The United States and Mexico are calling on each other to do more to secure their shared border.
In a post on X after a call between U.S. Secretary of State Marco Rubio and Mexico’s foreign secretary, the State Department’s Bureau of Western Hemisphere Affairs said Thursday that the “incremental progress in facing border security challenges is unacceptable” — and that it wants to see more concrete outcomes from Mexico in dismantling the drug trade.
The United States made clear that incremental progress in facing border security challenges is unacceptable. Upcoming bilateral engagements with Mexico will require concrete, verifiable outcomes to dismantle narcoterrorist networks and deliver a real reduction in fentanyl…

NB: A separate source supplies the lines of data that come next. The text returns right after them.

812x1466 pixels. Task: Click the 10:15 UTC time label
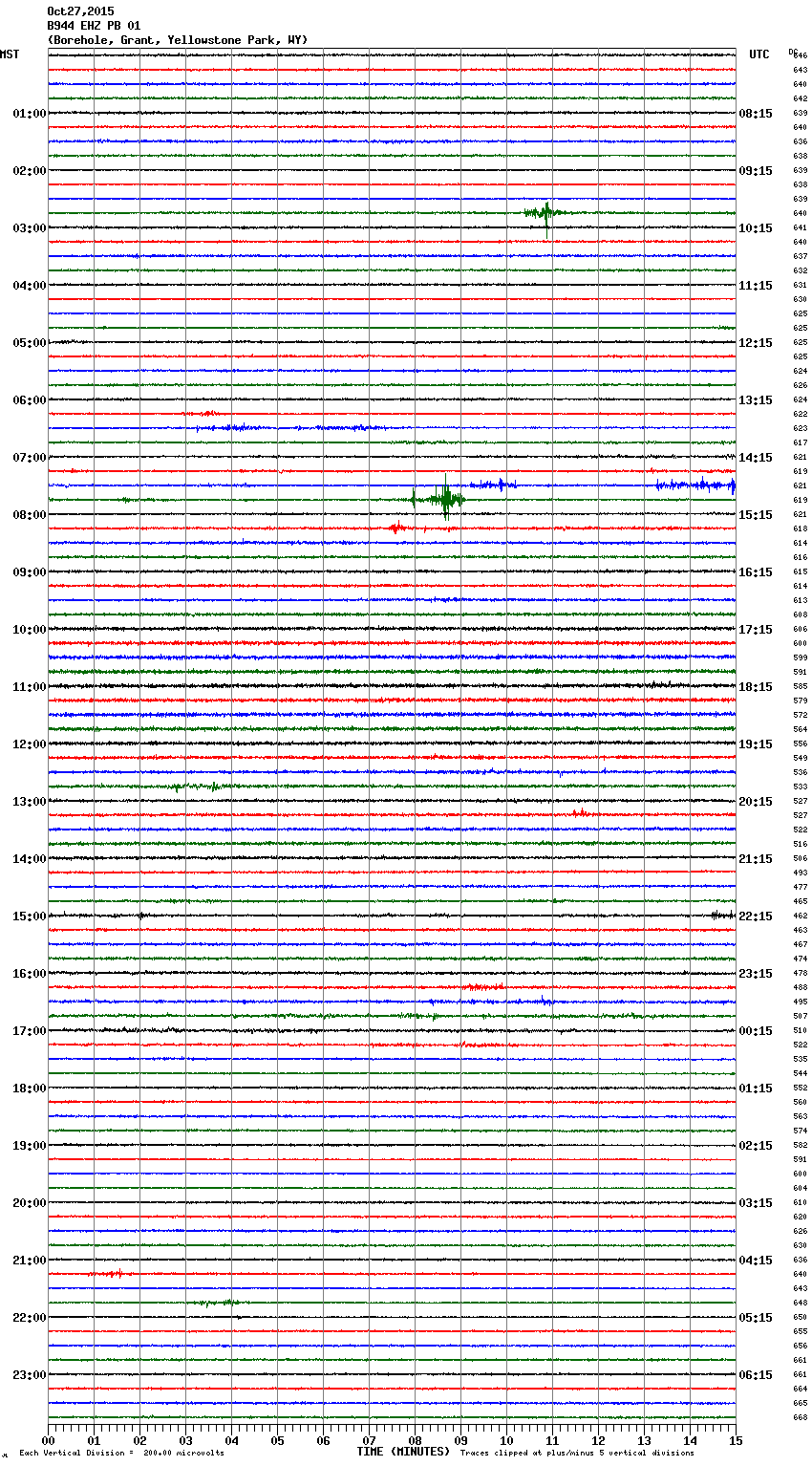pyautogui.click(x=756, y=228)
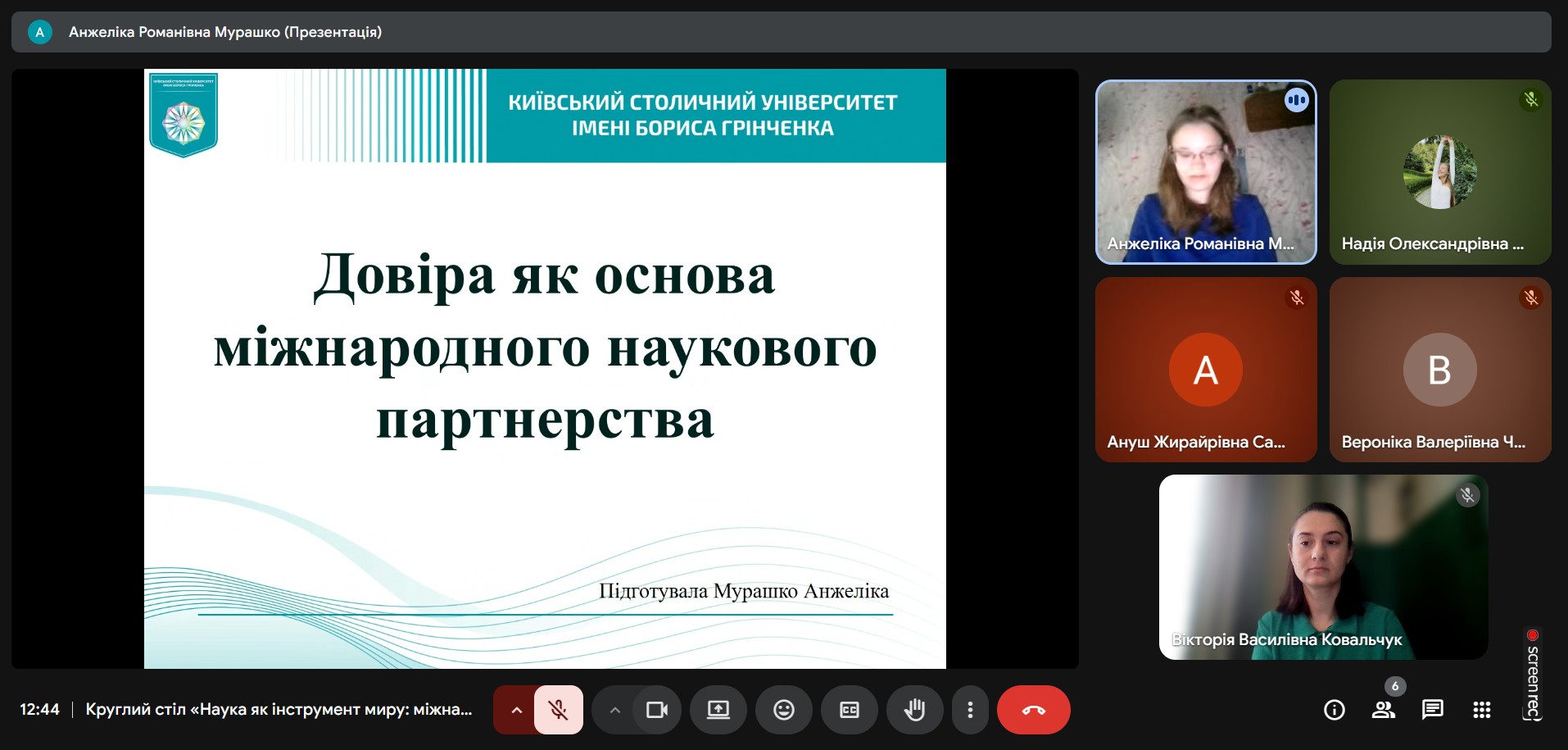Expand video settings chevron
Image resolution: width=1568 pixels, height=750 pixels.
(x=614, y=710)

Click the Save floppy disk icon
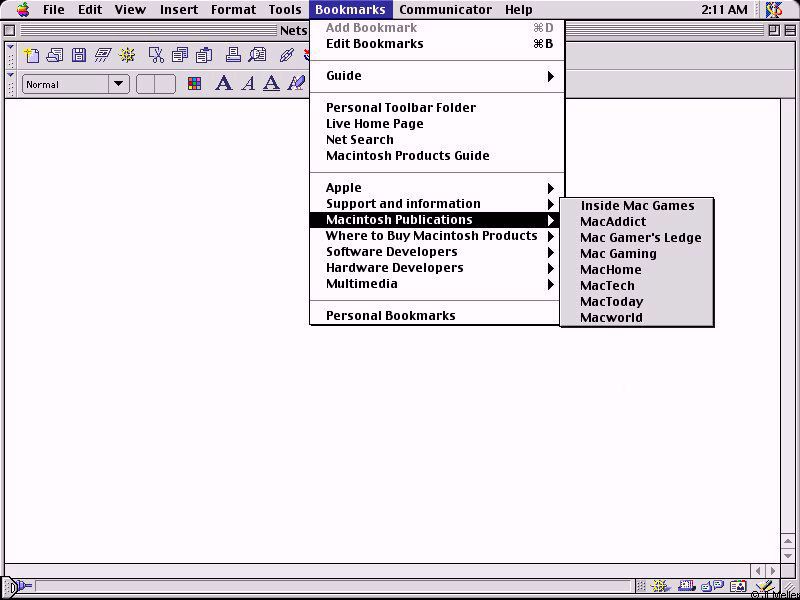[79, 55]
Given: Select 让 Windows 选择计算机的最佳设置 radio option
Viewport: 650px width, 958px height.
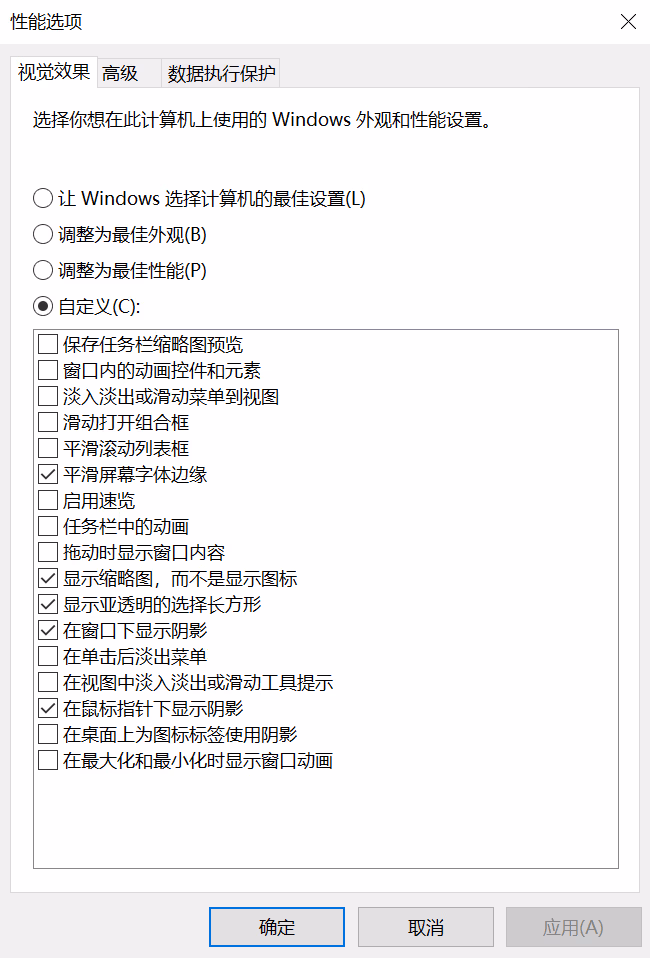Looking at the screenshot, I should [x=43, y=198].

— Bureau of Western Hemisphere Affairs (@WHAAsstSecty) January 16, 2026
But Mexican President Claudia Sheinbaum on Wednesday credited decreased seizures of narcotics by U.S. Customs and Border Protection officers with her country’s increased security on their side of the border. She called on the United States to do more to stop arms trafficking into Mexico.
“They have to do their part as well,” she said at her daily morning press conference.
The back and forth comes days after what Sheinbaum described as a friendly phone call between her and President Donald Trump, who has said he would use the U.S. military inside Mexico to fight cartels.